New York - Water Quality, Nutrient Management

"We want folks to be able to go out and scoop up a cup of water from their creek," says Bob Almeter, Farm Service Agency County Executive Director in Chenango County. "If people know they'll get clean water out of buffers, they'll put them in." Almeter and the Natural Resources Conservation Service (NRCS) District Conservationist Lauren Johnson work as a team. In just a year they have enrolled nearly 175 acres--35 miles--of riparian buffers on the Susquehanna River and several of its tributaries (mainly the Chenango, but also the Unadilla and the Otselic). The Susquehanna is one of the major rivers of the Chesapeake Bay drainage, rising west of Albany, and reaching the bay just northeast of Baltimore, Maryland.

Almeter says, "We don't have to go out to sell buffers and groan about it as you would if you had to sell candy bars at a ballgame. We get to go out and help people do good things for the land, for our grandkids." Almeter's comment aside, he and Johnson have, in fact, undertaken a vigorous campaign to promote buffers. They have talked to landowners, sent newsletters, participated in radio interviews, and made 1,800 telephone calls to farm operators. "Some people were unfriendly; others said the program sounds interesting. We found them, took aerial photographs, outlined a proposal, and went out to make a presentation. We told people we want to clean up water quality; here's what we can do, and oh, by the way, we have money." A few people told Almeter they'd "do it for the bucks," but he says "most want to do it anyhow." One farmer on the Unadilla who enrolled some land in 1997 came back in 1998 "to add another seven or eight acres of environmentally sensitive land, including four acres of wetland. So, we're working on a wetland with CRP [Conservation Reserve Program], and we'll get even more buffer that will go around the wetland." Almeter adds that when he was looking at the place, "ducks flew off. It was wonderful."

One who wanted to install buffers is Dan Marshman of Tiger Lily Farm near Oxford. Started in 1865, this sixth generation dairy is in a partnership Marshman runs with his brother, Bob, two of Bob's sons, and one of his own. The family owns about 830 acres and rents an additional 200 or so, some of it in cropland for the dairy and some in woodland, managed on a 20-year rotation for harvest. Marshman says, "We have a buffer strip averaging 35 or 40 feet wide everywhere we have land on the river. Our land seldom floods because we have an extremely high riverbank, but there are a few lower spots where the buffers are wider." Almeter says the Marshmans have always been good stewards, "which explains part of their success in agriculture. Dan told me: the land has been good to us, so it's about time we do something for it."

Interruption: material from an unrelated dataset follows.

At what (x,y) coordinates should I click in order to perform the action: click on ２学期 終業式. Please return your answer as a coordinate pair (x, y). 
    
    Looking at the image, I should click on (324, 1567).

One of the things Marshman likes best "is that it's a pesticide buffer. Unless you were following the directions to a "T," you'd have runoff of pesticides. The buffers force people to keep their spray away--because your cornfield won't be that close to the river." He also says they have become involved in nutrient management--"calibrating our spreader, counting loads per field, calculating what fertilizer to use and how much we need, doing a manure analysis, and, as we're required to do, taking soil samples on all our fields. I think we're realizing--now that we're measuring the number of loads and when they go on--that we're putting a little more manure on than we thought we were, so we should be able to reduce our corn starter." That, Marshman says, is helping the bottom line.